Nutanix SRA is required if you wanted to use SRM with Nutanix.
The SRA is the "Storage Replication Adapter" that each vendor must provide to VMware for SRM to interact with thier specific storage device.
With the Nutanix SRA it allow you to utilize the entire feature set of SRM with Nutanix Protection Domains.
Thanks,
Tony Holland
Nutanix Senior Systems Engineer
The SRA is the "Storage Replication Adapter" that each vendor must provide to VMware for SRM to interact with thier specific storage device.
With the Nutanix SRA it allow you to utilize the entire feature set of SRM with Nutanix Protection Domains.
Thanks,
Tony Holland
Nutanix Senior Systems Engineer
rsciaraffo wrote:The Nutanix SRA will not perform any runbook type functionality like, for example, changing IP addresses, running pre/post recovery scripts, etc.
Site Recovery Manager (SRM) is a VMware product to perform recovery plans and runbook functionality. This is where you'll be able to change IP addresses of servers, run pre and post recovery scripts, set dependencies on virtual machine startup and shutdown in your recovery plan, and run non-distruptive testing of your recovery plans.

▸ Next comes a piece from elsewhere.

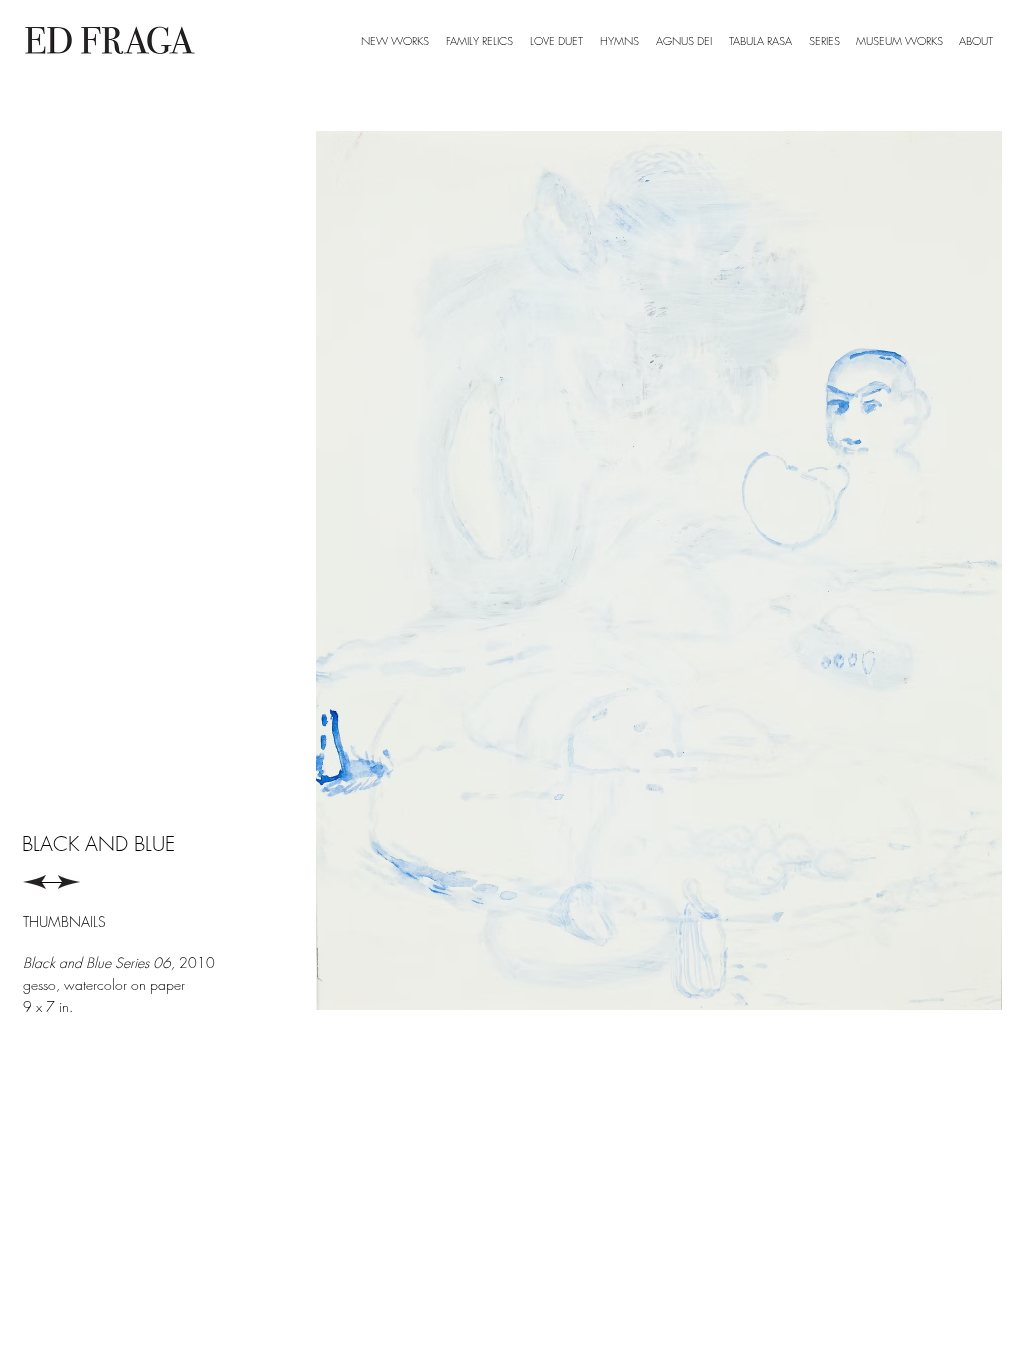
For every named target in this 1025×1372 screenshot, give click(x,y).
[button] (824, 41)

Nutanix replication and vSphere Replication Management Server (VRMS) perform the same function as each other, which is to replicate virtual machine data from source to target. The VRMS natively integrates with SRM, but the Nutanix replication, as a stand-alone product, will not allow you to integrate your virtual machine replication with your SRM runbooks / recovery plans. Nutanix has developed a Storage Replication Adapter (SRA), however, that will allow for the integration of Nutanix's storage replication with the SRM product. Nutanix's SRA alleviates the need to use the VRMS.

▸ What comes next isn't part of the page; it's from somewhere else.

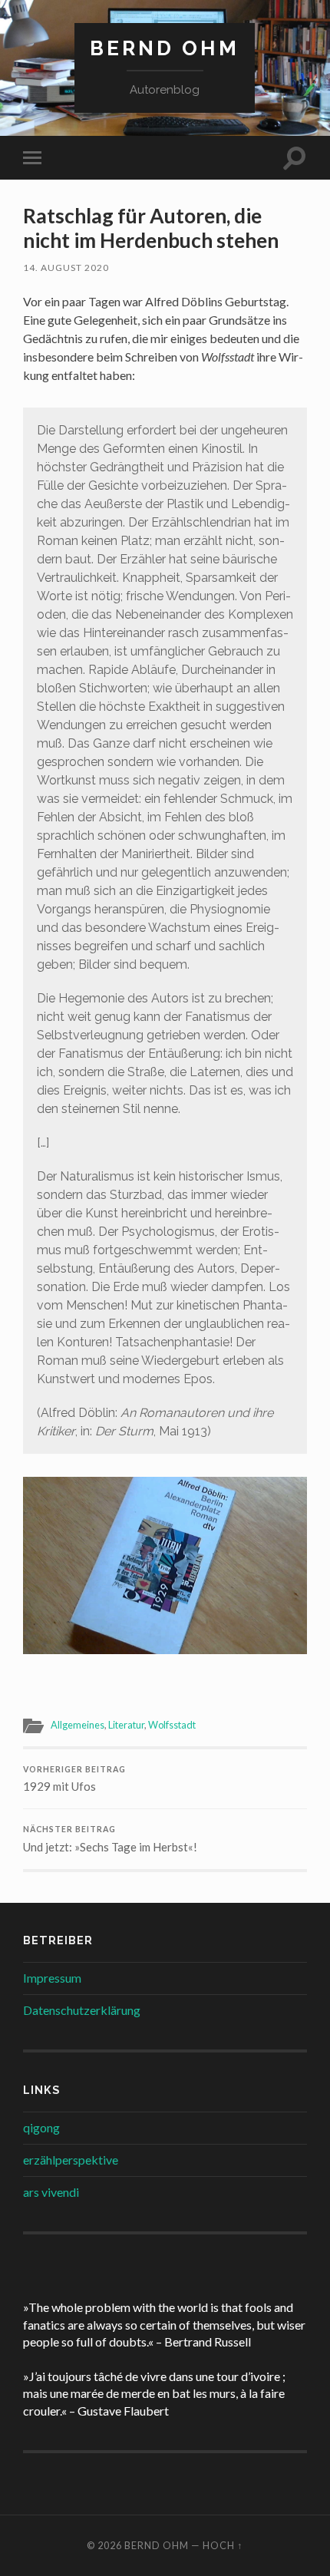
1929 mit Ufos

Personally, we do need the ability to change IP addresses and to perform non-disruptive testing, and we're able to do that perfectly with SRM.
I know this is an old thread but one interesting point is that you need to size the storage container in Nutanix to allow for SRM automation. So instead of using a single large container you need to size them to your environment. We ended up with multiple containers to hold 50 virtual desktops apiece.